[WORK INSTRUCTIONS]:
Reproduce each of the following records verbatim, in the order given.
┌─ RECORDS PROVIDED
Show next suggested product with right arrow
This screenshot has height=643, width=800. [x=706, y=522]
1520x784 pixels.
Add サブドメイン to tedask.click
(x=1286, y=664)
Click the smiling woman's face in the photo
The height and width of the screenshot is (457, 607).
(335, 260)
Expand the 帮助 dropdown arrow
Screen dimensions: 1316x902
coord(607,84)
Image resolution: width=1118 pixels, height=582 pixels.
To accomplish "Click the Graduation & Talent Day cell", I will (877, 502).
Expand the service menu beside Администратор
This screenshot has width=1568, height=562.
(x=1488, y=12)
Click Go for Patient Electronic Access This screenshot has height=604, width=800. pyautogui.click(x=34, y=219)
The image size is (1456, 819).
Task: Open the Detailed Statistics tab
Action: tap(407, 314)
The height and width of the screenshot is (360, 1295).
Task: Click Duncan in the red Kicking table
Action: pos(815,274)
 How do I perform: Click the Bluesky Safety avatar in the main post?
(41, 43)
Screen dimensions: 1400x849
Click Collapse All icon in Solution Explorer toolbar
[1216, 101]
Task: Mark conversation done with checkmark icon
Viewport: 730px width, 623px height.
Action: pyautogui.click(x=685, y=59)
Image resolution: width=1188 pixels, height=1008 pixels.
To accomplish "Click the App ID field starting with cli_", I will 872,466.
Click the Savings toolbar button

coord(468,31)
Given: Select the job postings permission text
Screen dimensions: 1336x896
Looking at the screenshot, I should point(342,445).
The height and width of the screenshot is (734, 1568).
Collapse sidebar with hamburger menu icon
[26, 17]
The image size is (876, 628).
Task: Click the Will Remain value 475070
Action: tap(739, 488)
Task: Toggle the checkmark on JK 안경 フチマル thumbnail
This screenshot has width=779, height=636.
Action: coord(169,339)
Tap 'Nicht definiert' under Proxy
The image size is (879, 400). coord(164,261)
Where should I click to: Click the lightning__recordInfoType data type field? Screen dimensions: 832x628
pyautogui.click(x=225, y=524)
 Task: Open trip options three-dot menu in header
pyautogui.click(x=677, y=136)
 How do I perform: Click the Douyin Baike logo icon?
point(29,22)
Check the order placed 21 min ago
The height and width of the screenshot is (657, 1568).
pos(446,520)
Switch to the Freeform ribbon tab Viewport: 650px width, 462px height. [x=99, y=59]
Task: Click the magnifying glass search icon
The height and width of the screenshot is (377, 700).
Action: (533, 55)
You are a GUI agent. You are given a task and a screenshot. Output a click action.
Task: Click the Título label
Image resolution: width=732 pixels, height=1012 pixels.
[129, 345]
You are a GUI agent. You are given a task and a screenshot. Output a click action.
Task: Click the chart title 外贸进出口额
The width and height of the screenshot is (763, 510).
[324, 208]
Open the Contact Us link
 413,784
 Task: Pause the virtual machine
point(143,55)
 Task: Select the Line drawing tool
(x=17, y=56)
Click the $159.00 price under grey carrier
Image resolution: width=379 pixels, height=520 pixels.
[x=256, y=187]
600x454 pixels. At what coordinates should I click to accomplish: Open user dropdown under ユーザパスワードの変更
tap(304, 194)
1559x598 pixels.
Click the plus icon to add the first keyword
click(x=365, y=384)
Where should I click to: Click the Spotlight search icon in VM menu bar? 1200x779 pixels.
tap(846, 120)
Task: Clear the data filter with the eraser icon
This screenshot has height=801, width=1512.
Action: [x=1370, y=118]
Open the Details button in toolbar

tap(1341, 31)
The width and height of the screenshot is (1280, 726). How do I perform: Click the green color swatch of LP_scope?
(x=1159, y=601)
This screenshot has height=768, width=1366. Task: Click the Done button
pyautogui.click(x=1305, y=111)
└─
[TASK RESPONSE]:
Show next suggested product with right arrow
This screenshot has height=643, width=800. [x=706, y=522]
1520x784 pixels.
Add サブドメイン to tedask.click
(x=1286, y=664)
Click the smiling woman's face in the photo
The height and width of the screenshot is (457, 607).
(335, 260)
Expand the 帮助 dropdown arrow
Screen dimensions: 1316x902
coord(607,84)
Image resolution: width=1118 pixels, height=582 pixels.
To accomplish "Click the Graduation & Talent Day cell", I will (877, 502).
Expand the service menu beside Администратор
This screenshot has width=1568, height=562.
(x=1488, y=12)
Click Go for Patient Electronic Access This screenshot has height=604, width=800. pyautogui.click(x=34, y=219)
The image size is (1456, 819).
Task: Open the Detailed Statistics tab
Action: tap(407, 314)
The height and width of the screenshot is (360, 1295).
Task: Click Duncan in the red Kicking table
Action: pos(815,274)
 How do I perform: Click the Bluesky Safety avatar in the main post?
(41, 43)
Screen dimensions: 1400x849
Click Collapse All icon in Solution Explorer toolbar
[1216, 101]
Task: Mark conversation done with checkmark icon
Viewport: 730px width, 623px height.
Action: pyautogui.click(x=685, y=59)
Image resolution: width=1188 pixels, height=1008 pixels.
To accomplish "Click the App ID field starting with cli_", I will 872,466.
Click the Savings toolbar button

coord(468,31)
Given: Select the job postings permission text
Screen dimensions: 1336x896
Looking at the screenshot, I should point(342,445).
The height and width of the screenshot is (734, 1568).
Collapse sidebar with hamburger menu icon
[26, 17]
The image size is (876, 628).
Task: Click the Will Remain value 475070
Action: tap(739, 488)
Task: Toggle the checkmark on JK 안경 フチマル thumbnail
This screenshot has width=779, height=636.
Action: coord(169,339)
Tap 'Nicht definiert' under Proxy
The image size is (879, 400). coord(164,261)
Where should I click to: Click the lightning__recordInfoType data type field? Screen dimensions: 832x628
pyautogui.click(x=225, y=524)
 Task: Open trip options three-dot menu in header
pyautogui.click(x=677, y=136)
 How do I perform: Click the Douyin Baike logo icon?
point(29,22)
Check the order placed 21 min ago
The height and width of the screenshot is (657, 1568).
pos(446,520)
Switch to the Freeform ribbon tab Viewport: 650px width, 462px height. [x=99, y=59]
Task: Click the magnifying glass search icon
The height and width of the screenshot is (377, 700).
Action: (533, 55)
You are a GUI agent. You are given a task and a screenshot. Output a click action.
Task: Click the Título label
Image resolution: width=732 pixels, height=1012 pixels.
[129, 345]
You are a GUI agent. You are given a task and a screenshot. Output a click action.
Task: Click the chart title 外贸进出口额
The width and height of the screenshot is (763, 510).
[324, 208]
Open the Contact Us link
 413,784
 Task: Pause the virtual machine
point(143,55)
 Task: Select the Line drawing tool
(x=17, y=56)
Click the $159.00 price under grey carrier
Image resolution: width=379 pixels, height=520 pixels.
[x=256, y=187]
600x454 pixels. At what coordinates should I click to accomplish: Open user dropdown under ユーザパスワードの変更
tap(304, 194)
1559x598 pixels.
Click the plus icon to add the first keyword
click(x=365, y=384)
Where should I click to: Click the Spotlight search icon in VM menu bar? 1200x779 pixels.
tap(846, 120)
Task: Clear the data filter with the eraser icon
This screenshot has height=801, width=1512.
Action: [x=1370, y=118]
Open the Details button in toolbar

tap(1341, 31)
The width and height of the screenshot is (1280, 726). How do I perform: Click the green color swatch of LP_scope?
(x=1159, y=601)
This screenshot has height=768, width=1366. Task: Click the Done button
pyautogui.click(x=1305, y=111)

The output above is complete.